At the first university where I worked as a professor, summer pay was good and professors generally taught two summer courses. Then summer pay started getting worse and summer courses were limited.
At my second university, summer pay was lousy. So I took the whole summer off. I gave up a bit of income, but gained a lot of family time.
At my current university, summer pay is excellent. But the administrative bureaucracy harbors strange ideas about summer schedules. So I have been asked to teach one course during each summer session. This gives me zero time to take a vacation with the family. By the time I am done working, the kids will be back in school.
I am moving within the city this summer, though, so money will come in handy. I cannot afford to teach only one course. So this summer will be a long, sad grind.

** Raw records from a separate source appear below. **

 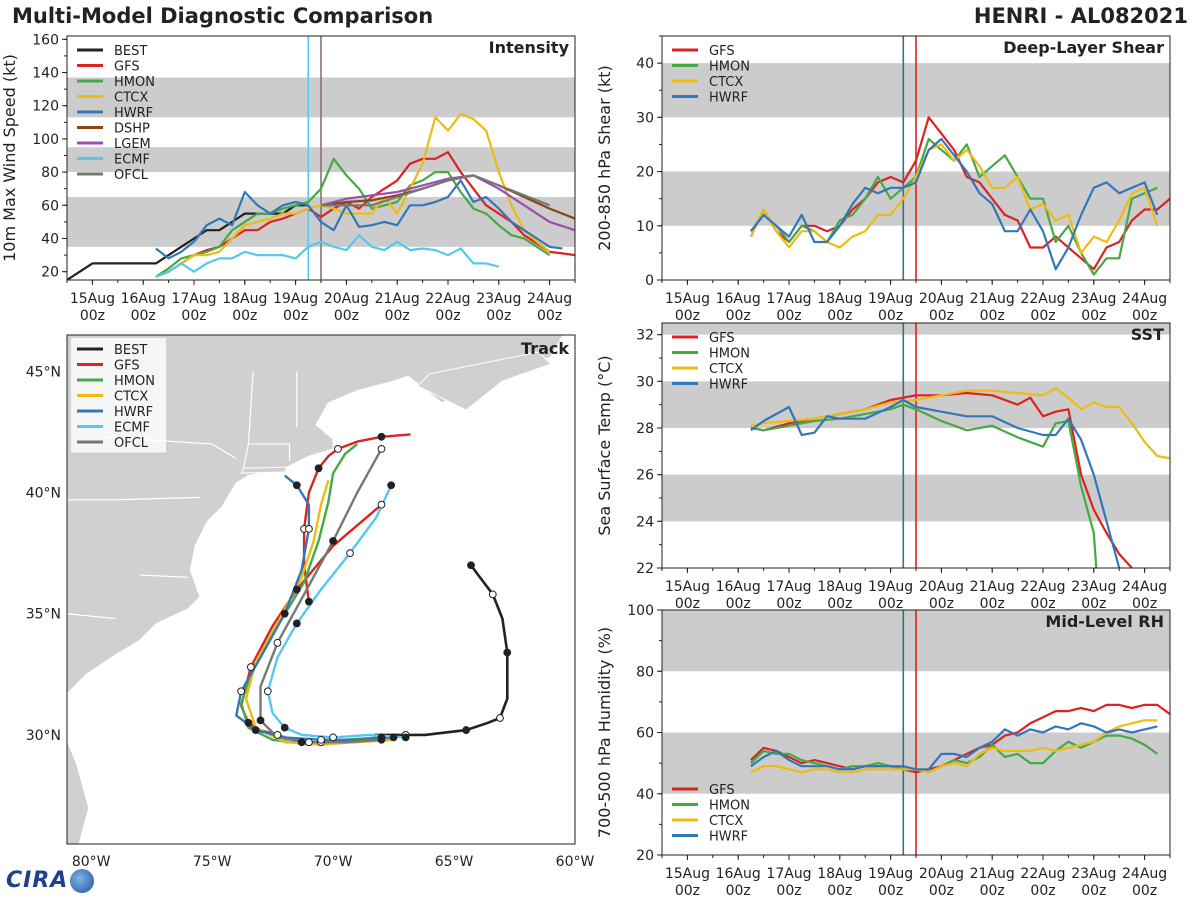 I want to click on y-axis-label: Sea Surface Temp (°C), so click(x=604, y=445).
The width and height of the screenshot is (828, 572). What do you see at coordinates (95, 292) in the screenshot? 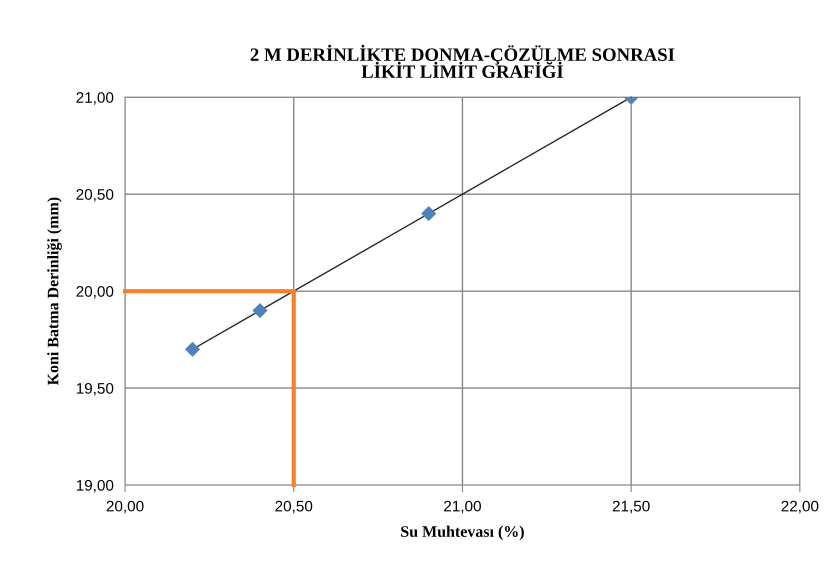
I see `y-tick-label: 20,00` at bounding box center [95, 292].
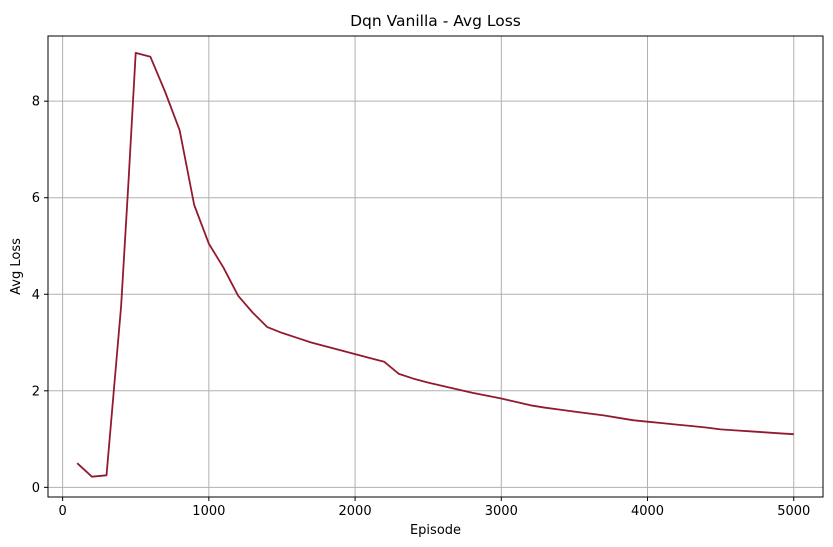 The height and width of the screenshot is (547, 833). I want to click on x-tick-label: 4000, so click(648, 512).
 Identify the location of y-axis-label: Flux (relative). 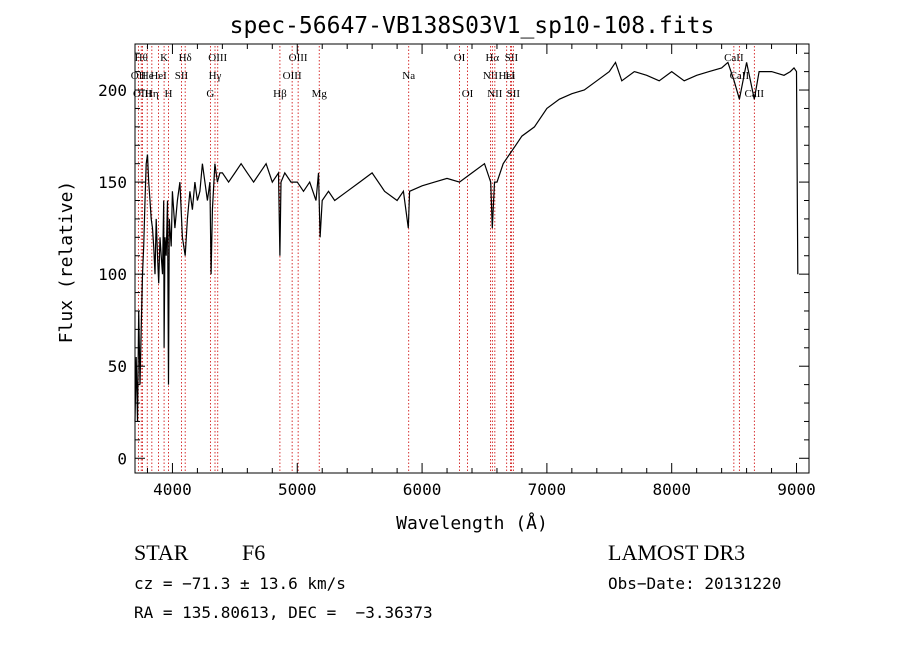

I will have to paste a smile on and force myself to be enthusiastic for my students.
I tried to correct the administration's strange ideas last summer. One administrator, in particular, has the idea that students want to take a particular combination of courses to knock out some much-needed requirements. And this combination of courses guarantees that I cannot have my preferred schedule. I'll call this combination of courses "the knock-out option."
Last summer, after teaching a combination of courses that I did not enjoy, I checked and found that of my fifty students, two were using the knock-out option. Then I checked those two students' fall registrations. The first student took zero courses in the fall for which the knock-out option would help. The second student did take courses for which the knock-out option would help, but had about eighteen hours of sophomore courses that he could have taken--and that advisors always strongly suggest that the student take first. So the administrators would have preferred that he take courses that made his knock-out option irrelevant.
Hence, I had gathered data that showed that sticking me with a course assignment that I did not want ended up benefitting zero students. But some administrators are not impressed by evidence. After all, they have their preconceived notions, in which the world works so much better. I will do more research after this summer and see if anyone benefitted by the knockout option and, if not, present this evidence. It probably won't help, though.
None of this would be necessary if the university just did not pay so well for summer courses! I am trapped by abundance!